In questo momento mi trovo in un periodo molto intenso, ma non mi dispiace.
Cerco di destreggiarmi tra studio musicale e percorso professionale, imparando cose nuove su entrambi i fronti e sperimentando modi per farli convivere. Anche questo spazio online nasce così: non è il centro del mio percorso di studi, ma è parte del mio modo di mettere ordine e dare continuità a ciò che faccio.

Non mi reputo un fenomeno, né un tastierista professionista.
So di avere ancora moltissimo da imparare e cerco di migliorare ogni giorno, con la consapevolezza che esistono persone molto più avanti di me sotto tanti aspetti.
In ogni progetto a cui partecipo provo semplicemente a dare il mio contributo, mettendo il meglio di me il più spesso possibile.

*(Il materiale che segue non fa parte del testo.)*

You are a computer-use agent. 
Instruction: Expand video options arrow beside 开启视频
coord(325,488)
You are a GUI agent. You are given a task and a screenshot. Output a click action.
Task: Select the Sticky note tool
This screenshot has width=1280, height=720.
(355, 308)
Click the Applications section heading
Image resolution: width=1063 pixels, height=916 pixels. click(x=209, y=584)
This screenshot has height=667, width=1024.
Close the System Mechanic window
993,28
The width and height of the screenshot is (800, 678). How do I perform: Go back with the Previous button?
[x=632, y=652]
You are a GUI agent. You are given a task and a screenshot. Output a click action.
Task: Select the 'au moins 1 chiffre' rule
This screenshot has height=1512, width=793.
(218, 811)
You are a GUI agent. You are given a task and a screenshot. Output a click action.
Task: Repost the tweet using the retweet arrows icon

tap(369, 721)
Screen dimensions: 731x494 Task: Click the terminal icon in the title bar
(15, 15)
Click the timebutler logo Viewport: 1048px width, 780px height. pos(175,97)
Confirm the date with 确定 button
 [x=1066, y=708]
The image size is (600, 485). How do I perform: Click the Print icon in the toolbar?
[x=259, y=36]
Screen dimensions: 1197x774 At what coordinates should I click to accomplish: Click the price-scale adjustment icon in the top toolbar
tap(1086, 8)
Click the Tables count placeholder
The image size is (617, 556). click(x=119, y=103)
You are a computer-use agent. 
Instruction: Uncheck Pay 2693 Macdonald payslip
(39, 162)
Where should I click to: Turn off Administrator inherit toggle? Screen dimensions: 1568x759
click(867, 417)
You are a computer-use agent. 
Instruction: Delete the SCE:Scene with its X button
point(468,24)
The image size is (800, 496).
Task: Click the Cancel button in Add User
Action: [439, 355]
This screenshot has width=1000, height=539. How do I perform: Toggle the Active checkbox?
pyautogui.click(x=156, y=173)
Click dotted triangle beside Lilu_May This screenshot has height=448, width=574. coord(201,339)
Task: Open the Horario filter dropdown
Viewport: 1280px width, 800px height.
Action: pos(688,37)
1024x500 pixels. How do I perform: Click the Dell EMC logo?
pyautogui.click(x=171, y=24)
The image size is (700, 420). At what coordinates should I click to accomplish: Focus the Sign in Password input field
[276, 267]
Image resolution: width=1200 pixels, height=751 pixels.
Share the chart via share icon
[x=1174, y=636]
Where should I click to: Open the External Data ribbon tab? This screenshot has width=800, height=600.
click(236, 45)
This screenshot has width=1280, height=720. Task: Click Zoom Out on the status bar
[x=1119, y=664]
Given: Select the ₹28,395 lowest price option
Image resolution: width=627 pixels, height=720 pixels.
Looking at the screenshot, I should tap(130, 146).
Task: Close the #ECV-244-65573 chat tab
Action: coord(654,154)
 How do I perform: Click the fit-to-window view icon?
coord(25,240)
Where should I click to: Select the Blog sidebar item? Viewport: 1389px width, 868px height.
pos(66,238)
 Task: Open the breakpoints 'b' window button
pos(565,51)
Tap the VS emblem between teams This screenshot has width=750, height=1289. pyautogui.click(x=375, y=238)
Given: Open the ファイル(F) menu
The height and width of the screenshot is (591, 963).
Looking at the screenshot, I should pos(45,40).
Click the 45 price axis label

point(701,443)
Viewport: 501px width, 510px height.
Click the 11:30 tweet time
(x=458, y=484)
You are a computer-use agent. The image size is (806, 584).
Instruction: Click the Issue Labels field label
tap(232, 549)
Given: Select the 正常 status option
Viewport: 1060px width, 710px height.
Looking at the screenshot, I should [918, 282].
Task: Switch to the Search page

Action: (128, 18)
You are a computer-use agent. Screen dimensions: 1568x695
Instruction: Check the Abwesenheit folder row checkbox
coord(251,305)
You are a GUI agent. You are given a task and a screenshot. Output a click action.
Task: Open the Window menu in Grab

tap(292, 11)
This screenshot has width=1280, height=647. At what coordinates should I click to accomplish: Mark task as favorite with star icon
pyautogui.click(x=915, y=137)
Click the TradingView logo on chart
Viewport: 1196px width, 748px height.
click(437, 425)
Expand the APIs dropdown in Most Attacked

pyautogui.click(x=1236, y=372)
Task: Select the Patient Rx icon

Suono da tempo, ma so anche che dovrò studiare ancora (molto) se voglio rendere la musica una parte centrale della mia vita, cosa a cui aspiro davvero.

A questo punto viene spesso spontanea una domanda:
“Perché allora non studi solo musica?”

La risposta è che l’informatica è un’altra mia grande passione, che voglio coltivare con la stessa serietà. È un ambito in cui, almeno per come sono fatto io, i risultati arrivano più rapidamente e con una stabilità diversa. Per questo sto puntando a costruire un percorso professionale nella Data Analysis, con l’idea di affiancarlo alla musica in modo sostenibile.

Mi piace pensare a un equilibrio: un lavoro solido che mi permetta di vivere tranquillo e, allo stesso tempo, lo spazio e la libertà per crescere musicalmente senza compromessi.
Sono convinto di riuscire a gestire entrambe le cose, anche perché sorprendentemente musica e informatica condividono più punti di contatto di quanto sembri. Ed è proprio questo incrocio che, per ora, mi fa sentire nel posto giusto.